Kathryn Mueller

soprano

American soprano Kathryn Mueller thrills and connects with audiences with her crystalline sound, personal warmth and musicianship. She sings a wide range of repertoire from period baroque performances to world premieres of new works, and has been a soloist with the LA Chamber Orchestra, American Bach Soloists, Portland Baroque Orchestra, Santa Fe Pro Musica, Phoenix Symphony, New Mexico Symphony Orchestra, Winston-Salem Symphony, and Tucson Symphony Orchestra.

Kathryn’s favorite concert works include Barber’s Knoxville: Summer of 1915, Glière’s Concerto for Coloratura Soprano, Haydn’s Creation, Bach’s St. John Passion, and anything by Mozart or Handel. She collaborates as a guest artist with the award-winning early music group Wayward Sisters, and has also sung operatic roles for Arizona Opera, the North Carolina HIP Music Festival, and Bach Collegium San Diego.

Kathryn received a 2015 GRAMMY nomination for her solo work on True Concord’s album Far in the Heavens. She has also recorded two GRAMMY-nominated albums with Seraphic Fire, and is featured as a soloist on recordings by New Trinity Baroque, the Santa Fe Desert Chorale, Tucson Chamber Artists, and Seraphic Fire, including Seraphic Fire’s best-selling Monteverdi Vespers of 1610, which reached the top of the iTunes classical chart.

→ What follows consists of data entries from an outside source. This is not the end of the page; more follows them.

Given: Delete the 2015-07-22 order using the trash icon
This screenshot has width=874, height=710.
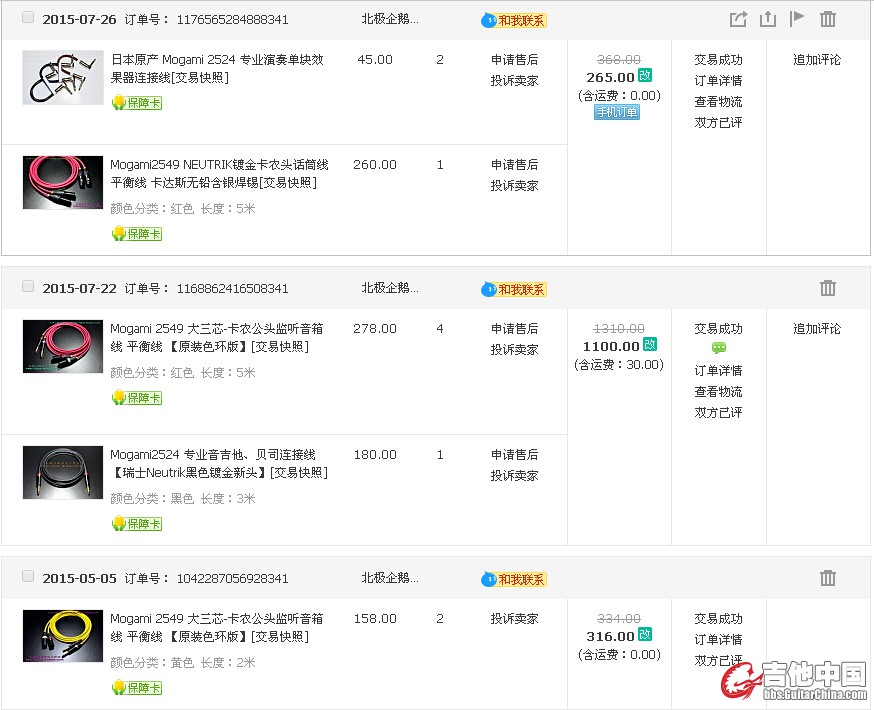Looking at the screenshot, I should coord(828,288).
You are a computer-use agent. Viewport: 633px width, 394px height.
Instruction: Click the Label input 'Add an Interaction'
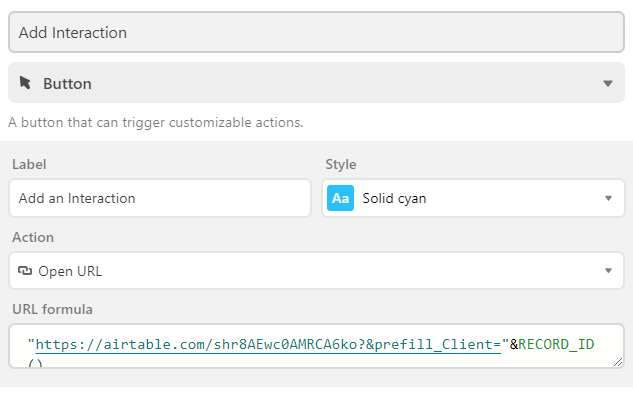(x=160, y=198)
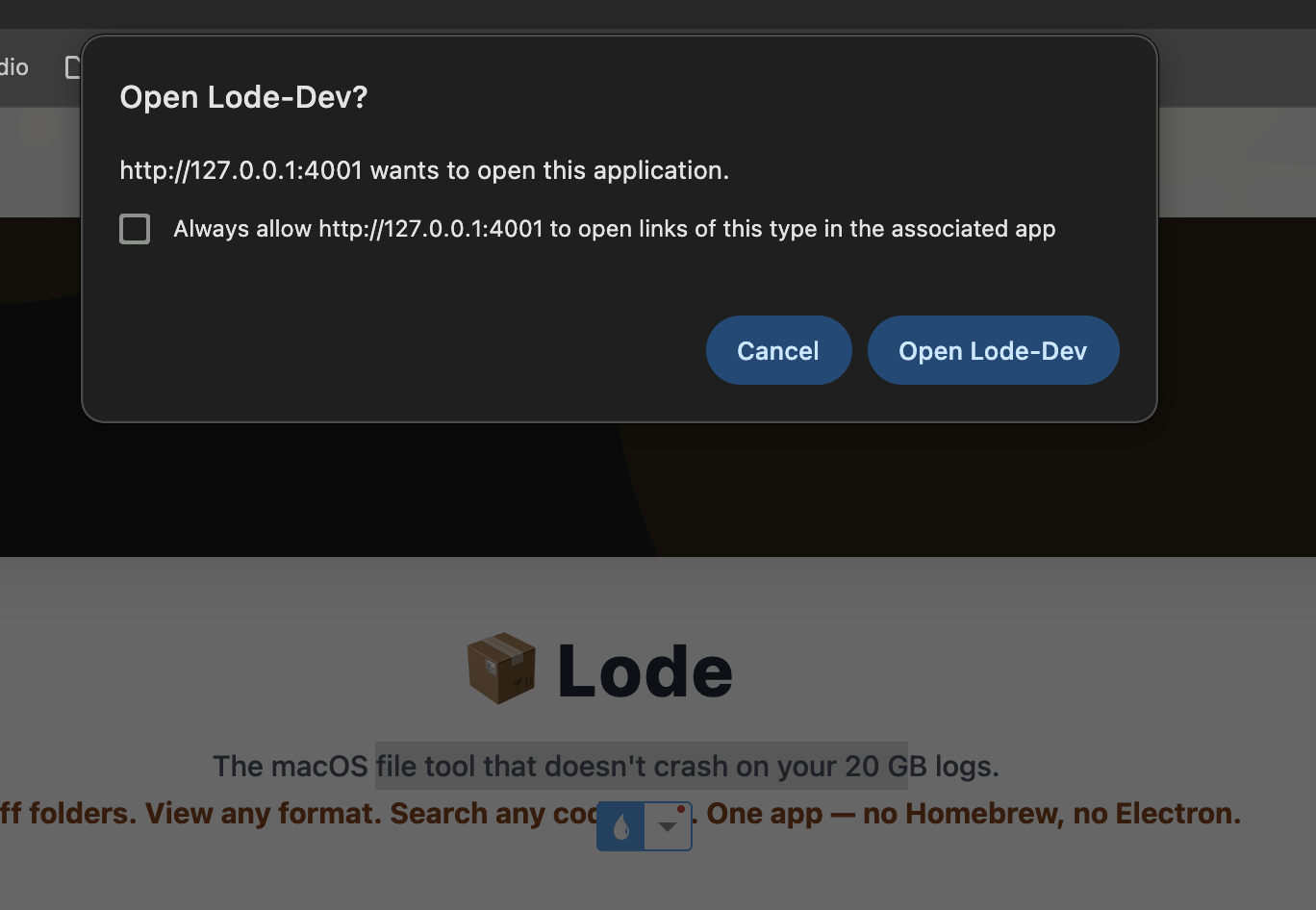Click the "wants to open this application" message
Viewport: 1316px width, 910px height.
tap(549, 170)
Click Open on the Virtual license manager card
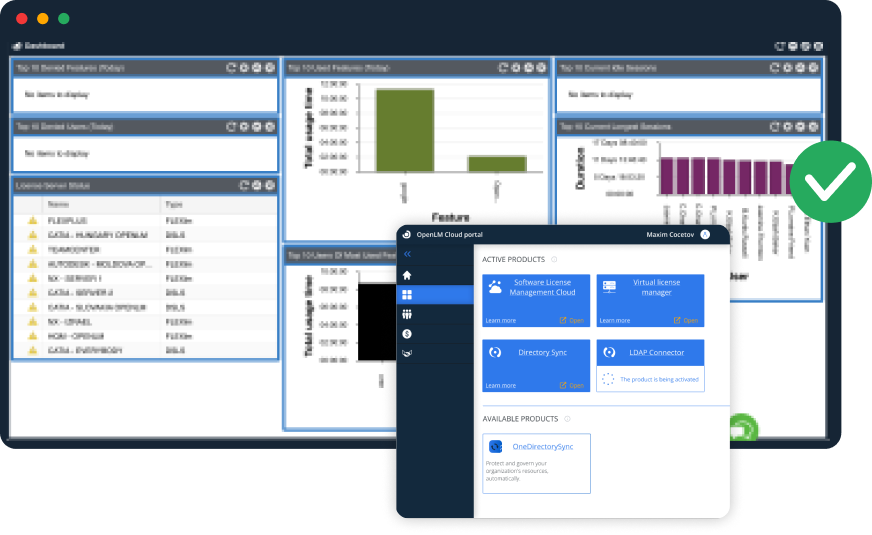This screenshot has width=872, height=535. (x=686, y=321)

In 2011 Kathryn was one of four fellows in the Adams Vocal Master Class at the Carmel Bach Festival. She was a finalist in the 2012 and 2013 Oratorio Society of New York’s Solo Competition, winning the Frances MacEachron Award in 2013. Kathryn’s soprano duo Les Sirènes was one of 6 finalist groups in Early Music America’s 2012 Baroque Performance Competition.

A strong advocate for new music, Kathryn co-commissioned Reena Esmail’s “The History of Red” – a concerto-length work for soprano and orchestra based on Chickasaw writer Linda Hogan’s powerful poem of the same name – along with Santa Fe Pro Musica, ROCO, Orlando Philharmonic Orchestra, and The Knights. Kathryn also gave the world premiere of Ananda Sukarlan’s song cycle Love and Variations, commissioned for her vocal-piano ensemble, the Swara Sonora Trio. The Swara Sonora Trio followed that successful premiere with a 3-week benefit tour across Indonesia, raising funds for UNICEF’s Indonesia Country Office.

Kathryn was born in San Francisco, and began her musical studies at an elevation of 7,000 feet in the White Mountains of Arizona. Her first solo performance was “Away in a Manger” in church, at age seven. She got her first pro gig – a section leader position at a church in Providence – during high school in Rhode Island, continued her vocal studies as an undergraduate at Brown University, and then earned a Masters degree in vocal performance from the University of Arizona. Kathryn lives in Raleigh, NC with her husband (NCSU choir director Nathan Leaf) and two spirited young children. She belongs to Beyond Artists, a coalition of musicians who donate a percentage of their concert fees to organizations they care about. She supports the Poor People’s Campaign through her performances.